Sie sind dem Tod geweiht. Soll man sie da nicht wenigstens nutzbringend verbrauchen? Eine ethische Beleuchtung.
(kreuz.net, Zürich) Am 28. November stimmt der Schweizer Souverän über das Gesetz zur sogenannten „Stammzellenforschung“
ab. Diese benützt die überschüssigen Kinder, die bei der sogenannten „In-vitro-Fertilisation“, der
künstlichen Vereinigung von Ei- und Samenzelle im Reagenzglas, erzeugt werden, um daraus menschliche
Ersatzteile für Forschung und Therapie zu gewinnen.
Wird das Gesetz am 28. November angenommen, ist
in der Schweiz das Herumlaborieren mit Ersatzteilmenschen legal.
Der Schweizer Philosoph Andreas Näf
äußerte sich zu diesem Thema bei einer Medienkonferenz am 9. November zur ethischen Bewertung der Stammzellenforschung.
Ein Argument der Befürworter des Stammzellenforschungsgesetzes benützt die geringen Überlebenschancen
überzähliger Embryos außerhalb des Mutterleibes. Die Embryos würden ohnehin der Vernichtung anheimfallen.
Statt sie nutzlos sterben zu lassen, sei es besser, die Kleinstkinder in der Forschung nutzbringend zu
verwerten.
Dieses Argument stellt das Prinzip von Ursache und Wirkung auf den Kopf.
Der überzählige
Embryo ist Mensch wie jeder andere Mensch auch. Er besitzt alle notwendigen Erbinformationen. Seine Existenz
als Mensch verleiht ihm Anspruch auf verfassungsrechtlichen und moralischen Lebensschutz sowie auf volle
Menschenwürde.
Der überzählige Embryo ist nur deshalb von seinen Überlebensmöglichkeiten abgeschnitten,
weil er aufgrund seiner künstlichen Erzeugung durch Menschenhand in die prekäre Situation der „Unbehaustheit“
außerhalb der Geborgenheit des Mutterleibs hinausmanöveriert wurde.
Der überzählige Embryo ist ein
schwaches, unschuldiges Wesen, das bei der künstlichen Befruchtungsmethode, der In-vitro-Fertilisation,
„übrig“ geblieben ist.
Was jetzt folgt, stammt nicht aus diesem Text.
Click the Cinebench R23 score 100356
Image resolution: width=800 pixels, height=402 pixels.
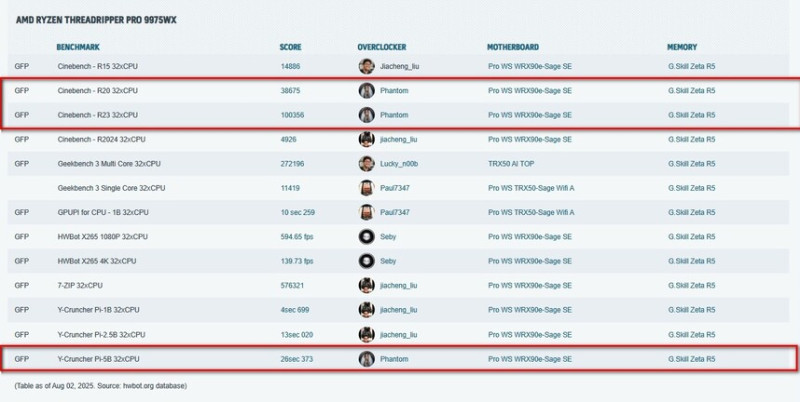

Es wird der Mutter nicht eingepflanzt, weil zum Beispiel eine optische Qualitätskontrolle
ergibt, daß es neben ihm einen stärkeren und größeren Embryo gibt, dem der Vorrang gelassen wird.
Die Existenz des überzähligen Embryos ist einzig und allein die Folge unseres gezielten menschlichen
Handelns.
Das Sterbenlassen des überzähligen Embryos ist eine schwer schuldhafte Handlung. Ein zusätzliches
Verbrechen ist es, das Leben des außerhalb des Mutterleibes zum Zweck der Fortpflanzung gezeugten Embryos
der Vivisektion zu übergeben und in Raten sterben zu lassen.
Die Annahme des Gesetztes zur „Stammzellenforschung“
würde unweigerlich weitere moralische Schutzmauern einbrechen lassen. Sie würde die mit der Abtreibung
eingeführte Kindertötung jetzt auch noch kommerzialisieren.
Außerdem ist die Benützung von Embryos
als Ersatzteillager ein Riesenschritt hin auf die künstliche Erzeugung von Zwillingen („Klonen“) und
die Präimplantationsdiagnostik. Mit dem Begriff ‘Präimplantationsdiagnostik’ wird die Diagnostik an
einem im Reagenzglas erzeugten Embryo bezeichnet. Dadurch können krankheitsrelevante Merkmale festgestellt
und ‘Kinder nach Maß’ ausgewählt werden.
Das Gesetz wird einen Wandel im Bewußtsein der Gesellschaft
bewirken und den Respekt vor dem kranken, alten, behinderten und geisteskranken Leben unterminieren.